WHAT YOU WILL DO ::
Whenever a line below holds the word "axis", count it; then give the total and nothing else.

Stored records
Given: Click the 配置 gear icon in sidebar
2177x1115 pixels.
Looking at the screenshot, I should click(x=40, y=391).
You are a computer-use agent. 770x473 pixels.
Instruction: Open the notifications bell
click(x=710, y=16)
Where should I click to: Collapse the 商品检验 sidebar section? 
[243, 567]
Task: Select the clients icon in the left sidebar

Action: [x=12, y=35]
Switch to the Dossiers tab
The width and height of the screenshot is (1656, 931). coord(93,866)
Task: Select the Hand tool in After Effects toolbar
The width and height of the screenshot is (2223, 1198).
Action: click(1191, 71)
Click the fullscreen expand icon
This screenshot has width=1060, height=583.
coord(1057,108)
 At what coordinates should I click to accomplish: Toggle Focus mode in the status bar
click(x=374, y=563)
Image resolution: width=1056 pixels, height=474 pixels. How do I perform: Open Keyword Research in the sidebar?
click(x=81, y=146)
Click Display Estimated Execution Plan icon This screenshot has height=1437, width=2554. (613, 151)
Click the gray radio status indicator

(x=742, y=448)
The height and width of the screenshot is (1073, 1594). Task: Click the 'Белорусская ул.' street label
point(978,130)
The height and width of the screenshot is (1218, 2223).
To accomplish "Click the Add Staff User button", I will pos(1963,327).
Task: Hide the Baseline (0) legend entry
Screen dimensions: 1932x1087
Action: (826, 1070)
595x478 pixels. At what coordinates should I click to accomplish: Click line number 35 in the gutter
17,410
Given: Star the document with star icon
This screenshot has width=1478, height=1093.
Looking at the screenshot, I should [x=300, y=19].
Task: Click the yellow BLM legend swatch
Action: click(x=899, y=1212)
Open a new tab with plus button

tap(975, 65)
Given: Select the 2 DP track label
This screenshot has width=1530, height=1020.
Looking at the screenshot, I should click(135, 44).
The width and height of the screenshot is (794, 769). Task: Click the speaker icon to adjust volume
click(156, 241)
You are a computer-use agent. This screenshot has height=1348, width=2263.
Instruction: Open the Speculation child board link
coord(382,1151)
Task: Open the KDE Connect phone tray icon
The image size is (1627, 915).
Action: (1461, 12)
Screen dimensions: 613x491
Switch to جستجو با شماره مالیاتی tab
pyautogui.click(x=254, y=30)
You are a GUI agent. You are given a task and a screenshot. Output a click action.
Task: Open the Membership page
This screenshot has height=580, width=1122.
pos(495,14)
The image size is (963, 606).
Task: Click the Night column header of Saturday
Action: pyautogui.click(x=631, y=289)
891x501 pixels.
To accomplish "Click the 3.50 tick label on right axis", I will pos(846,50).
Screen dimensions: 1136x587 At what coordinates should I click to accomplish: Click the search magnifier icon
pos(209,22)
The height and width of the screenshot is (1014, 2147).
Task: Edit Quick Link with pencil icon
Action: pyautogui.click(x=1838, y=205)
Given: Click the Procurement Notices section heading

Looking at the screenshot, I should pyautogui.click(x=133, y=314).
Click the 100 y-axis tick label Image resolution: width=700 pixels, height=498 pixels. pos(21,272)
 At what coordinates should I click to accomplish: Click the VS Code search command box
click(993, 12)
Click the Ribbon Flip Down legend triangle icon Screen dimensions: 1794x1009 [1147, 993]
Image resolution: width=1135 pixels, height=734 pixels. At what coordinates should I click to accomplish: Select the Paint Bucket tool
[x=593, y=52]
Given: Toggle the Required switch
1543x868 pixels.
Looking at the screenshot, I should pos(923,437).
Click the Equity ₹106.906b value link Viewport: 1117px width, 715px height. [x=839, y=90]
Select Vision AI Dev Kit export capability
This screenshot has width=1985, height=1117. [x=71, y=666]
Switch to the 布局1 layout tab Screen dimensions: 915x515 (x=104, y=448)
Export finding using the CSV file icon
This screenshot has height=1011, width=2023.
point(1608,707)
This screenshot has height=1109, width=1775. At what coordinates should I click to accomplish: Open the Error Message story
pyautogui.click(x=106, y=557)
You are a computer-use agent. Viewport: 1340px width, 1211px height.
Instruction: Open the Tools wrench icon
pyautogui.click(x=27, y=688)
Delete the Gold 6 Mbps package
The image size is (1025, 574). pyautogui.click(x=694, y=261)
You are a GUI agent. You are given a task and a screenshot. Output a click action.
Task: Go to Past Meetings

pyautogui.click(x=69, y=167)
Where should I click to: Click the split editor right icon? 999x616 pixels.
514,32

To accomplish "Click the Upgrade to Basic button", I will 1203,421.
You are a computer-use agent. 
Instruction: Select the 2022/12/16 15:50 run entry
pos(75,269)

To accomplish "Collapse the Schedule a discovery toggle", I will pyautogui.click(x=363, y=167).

SOLUTION TO THE PROBLEM ::
2